The University of the Free State (UFS) is taking bold steps to address the complexities of South Africa’s energy transition by combining expertise across disciplines, innovative technologies such as high-performance computing (HPC), and active student involvement. This forward-thinking approach is positioning the UFS at the forefront of solving real-world challenges linked to renewable energy adoption and social dynamics, while equipping students with future-ready skills.

Interdisciplinary solutions for a just energy transition

“Current grand challenges – the pressing societal and scientific problems shaping research at the UFS and globally – require students and researchers to include computational approaches such as modelling, simulations, and large-scale data analysis,” says Dr Jacques Maritz, Head of the Unit for Engineering Sciences at the UFS.

“One such example is in merging social dynamics with energy paradigms – two seemingly different worlds, yet connected via scientific elegance,” says Dr Maritz. Energy decisions, such as shifting to renewables, are shaped by the behaviour of communities, governments, and industries. As a recent response to these challenges, ecological and nature-based engineering sciences at the UFS aim to integrate human activity into nature, while benefiting both via the merging of computation, ecological engineering sciences, nature-based solutions, and data-driven complexity science. 

The UFS’ pioneering project models these complex social-energy relationships to better understand how South Africa can sustainably and justly transition from fossil fuels to renewable energy. This interdisciplinary effort involves researchers and students from physics, sociology, engineering, data science, and mathematical modelling working together to map these interdependencies shaped by economic, political, cultural, and community forces.

For students such as Lurgasho Minnie, a final-year MSc Astrophysics student, this interdisciplinary exposure is transformative. “It has given me a new lens or perspective on approaching and solving problems in my field of research. By approaching challenges from an interdisciplinary point of view, new methods and techniques can be applied to solve challenging problems,” he says.

A crucial part of this research involves modelling dynamic social-energy networks using systems thinking, network analysis, and scenario planning. These tools help simulate interactions between government policies, community behaviour, environmental impacts, and technological innovations, allowing researchers to predict and plan for different future scenarios.

Students are actively shaping this work. The first set of social data was collected by UFS students on the Qwaqwa Campus, with training and support from the Centre for Global Change and Student Affairs. These data-gathering efforts are not only enriching the research but also building students' skills in real-world data collection and analysis.

“One of the study objectives is to inform the development of an awareness campaign about the complexities inherent in transitioning from a predominantly non-renewable to a renewable energy system, firstly aimed at UFS students but ultimately at the broader community,” explains Dr Nola Redelinghuys, Senior Lecturer in Sociology at the UFS.

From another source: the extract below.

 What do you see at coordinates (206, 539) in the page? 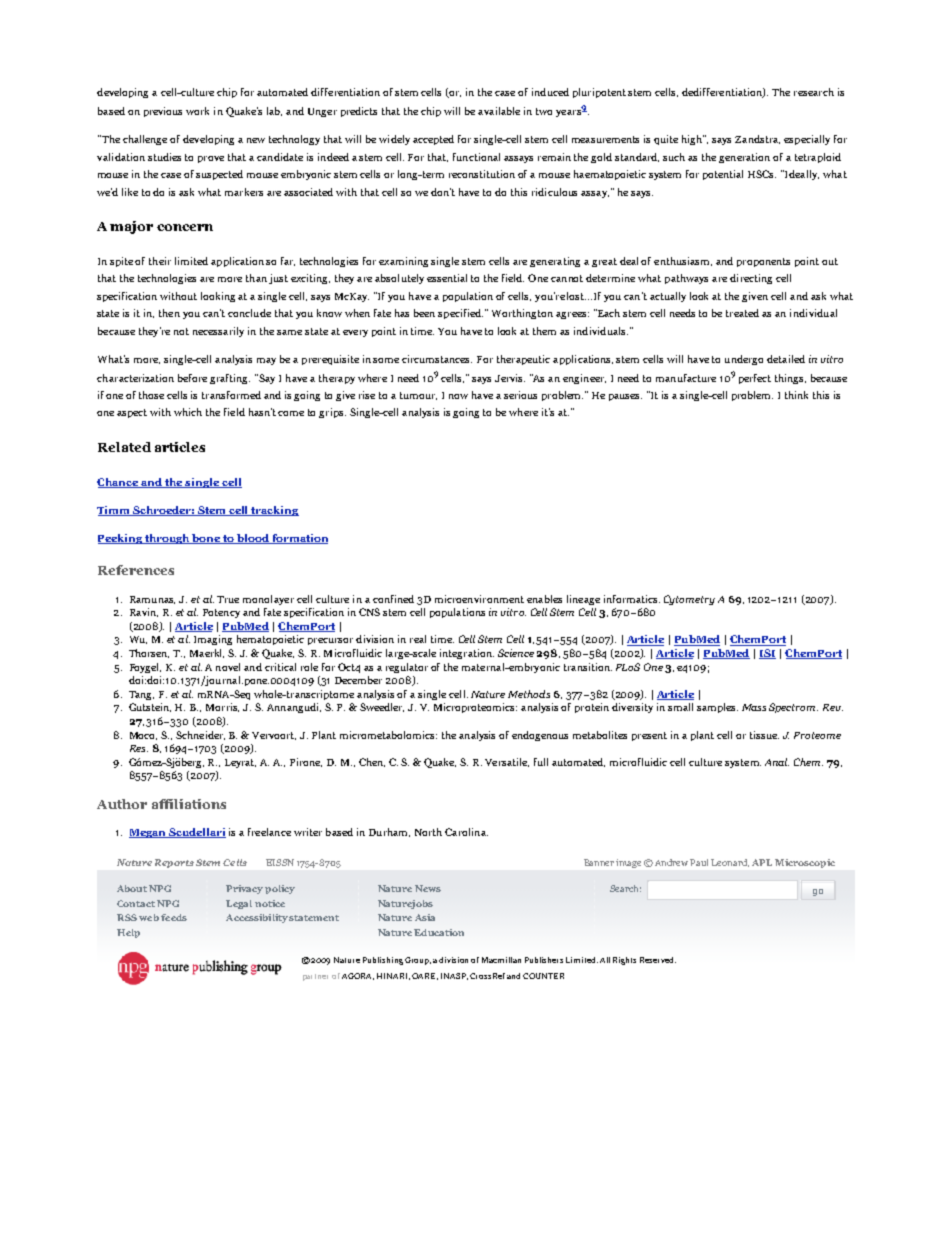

The research team also hopes to help shape sustainable energy solutions for the university itself, with plans to create a renewable energy supply network that balances energy demand and renewable supply across the UFS campuses.

High-performance computing powering new insights 

At the heart of this initiative is the UFS High-Performance Computing (HPC) Unit, which enables researchers to run complex simulations and process vast data sets. The HPC is essential for solving problems that require immense computing power and data storage, and the UFS is making these resources accessible to a growing number of students – even those from non-computational disciplines.

“The eResearch and HPC team promotes the development of new skills and knowledge to harness the power of HPC and expand one’s technological abilities to solve problems. The HPC staff must first train a student or researcher to use the system effectively before using their toolsets. Thereafter, students can streamline or even automate specific processes by using a collection of more generic toolsets. Even if not using an HPC daily (or after entering the workforce), the HPC methodologies and toolsets they are exposed to often change how a person approaches future problem sets. Students using the HPC are more likely to share their experiences and are encouraged to assist other students in their department to lessen the burden of entry for newcomers. This broadens the collective knowledge within a department on their toolsets and how to use them effectively,” says Albert van Eck, Director of the UFS HPC.

The project is also laying the groundwork for partnerships with renewable energy companies, technology firms, NGOs, and development agencies. These collaborations will strengthen the UFS’ industry ties and create more work-integrated learning (WIL) opportunities for students.

As part of UFS Vision 130, this project advances academic excellence, societal impact, and inclusivity. By involving diverse staff and students from both the Bloemfontein and Qwaqwa Campuses, it demonstrates the university’s commitment to building a future-ready, skilled, and socially conscious graduate community prepared to tackle South Africa’s energy challenges.